Lay out the data, from its first line through the line containing "I will point(66,28).", as a Markdown table with the columns Row and Text. Number each line in Row, put the line itself in Text, and leave out any blank lines.
━━━ EXCERPTED DATA ━━━
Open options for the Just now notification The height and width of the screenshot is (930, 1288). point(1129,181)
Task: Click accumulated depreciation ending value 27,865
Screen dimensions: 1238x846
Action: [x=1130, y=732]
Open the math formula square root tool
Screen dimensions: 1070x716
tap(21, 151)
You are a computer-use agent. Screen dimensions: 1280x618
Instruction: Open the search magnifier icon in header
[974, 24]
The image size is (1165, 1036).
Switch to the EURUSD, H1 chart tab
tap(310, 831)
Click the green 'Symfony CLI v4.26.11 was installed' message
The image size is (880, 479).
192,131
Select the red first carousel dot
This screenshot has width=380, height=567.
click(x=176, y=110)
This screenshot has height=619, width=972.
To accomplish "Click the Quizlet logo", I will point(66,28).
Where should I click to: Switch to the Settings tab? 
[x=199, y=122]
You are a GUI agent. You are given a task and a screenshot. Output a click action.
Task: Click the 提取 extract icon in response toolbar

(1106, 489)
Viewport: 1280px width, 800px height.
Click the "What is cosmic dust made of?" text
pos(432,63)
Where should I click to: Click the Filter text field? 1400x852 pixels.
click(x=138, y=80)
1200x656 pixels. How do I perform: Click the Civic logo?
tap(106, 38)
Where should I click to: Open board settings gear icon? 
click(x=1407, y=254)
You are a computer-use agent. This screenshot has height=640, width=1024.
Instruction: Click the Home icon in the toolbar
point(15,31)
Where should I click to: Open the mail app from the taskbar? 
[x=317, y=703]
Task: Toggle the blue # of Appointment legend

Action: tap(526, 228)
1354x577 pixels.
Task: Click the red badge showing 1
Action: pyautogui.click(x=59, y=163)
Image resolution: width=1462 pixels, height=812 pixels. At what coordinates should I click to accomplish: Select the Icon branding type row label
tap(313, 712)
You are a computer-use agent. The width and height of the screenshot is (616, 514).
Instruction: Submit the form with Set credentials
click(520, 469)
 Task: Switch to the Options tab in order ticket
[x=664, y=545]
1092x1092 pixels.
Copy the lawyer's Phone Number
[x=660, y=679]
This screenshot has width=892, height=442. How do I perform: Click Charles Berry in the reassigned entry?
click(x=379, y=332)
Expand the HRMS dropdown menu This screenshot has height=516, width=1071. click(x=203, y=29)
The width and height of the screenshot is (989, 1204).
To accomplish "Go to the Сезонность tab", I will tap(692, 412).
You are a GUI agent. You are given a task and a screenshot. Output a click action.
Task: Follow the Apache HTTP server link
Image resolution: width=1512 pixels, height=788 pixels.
━━━
SOLUTION FOR THIS EXERCISE
| Row | Text |
|---|---|
| 1 | Open options for the Just now notification The height and width of the screenshot is (930, 1288). point(1129,181) |
| 2 | Task: Click accumulated depreciation ending value 27,865 |
| 3 | Screen dimensions: 1238x846 |
| 4 | Action: [x=1130, y=732] |
| 5 | Open the math formula square root tool |
| 6 | Screen dimensions: 1070x716 |
| 7 | tap(21, 151) |
| 8 | You are a computer-use agent. Screen dimensions: 1280x618 |
| 9 | Instruction: Open the search magnifier icon in header |
| 10 | [974, 24] |
| 11 | The image size is (1165, 1036). |
| 12 | Switch to the EURUSD, H1 chart tab |
| 13 | tap(310, 831) |
| 14 | Click the green 'Symfony CLI v4.26.11 was installed' message |
| 15 | The image size is (880, 479). |
| 16 | 192,131 |
| 17 | Select the red first carousel dot |
| 18 | This screenshot has width=380, height=567. |
| 19 | click(x=176, y=110) |
| 20 | This screenshot has height=619, width=972. |
| 21 | To accomplish "Click the Quizlet logo", I will point(66,28). |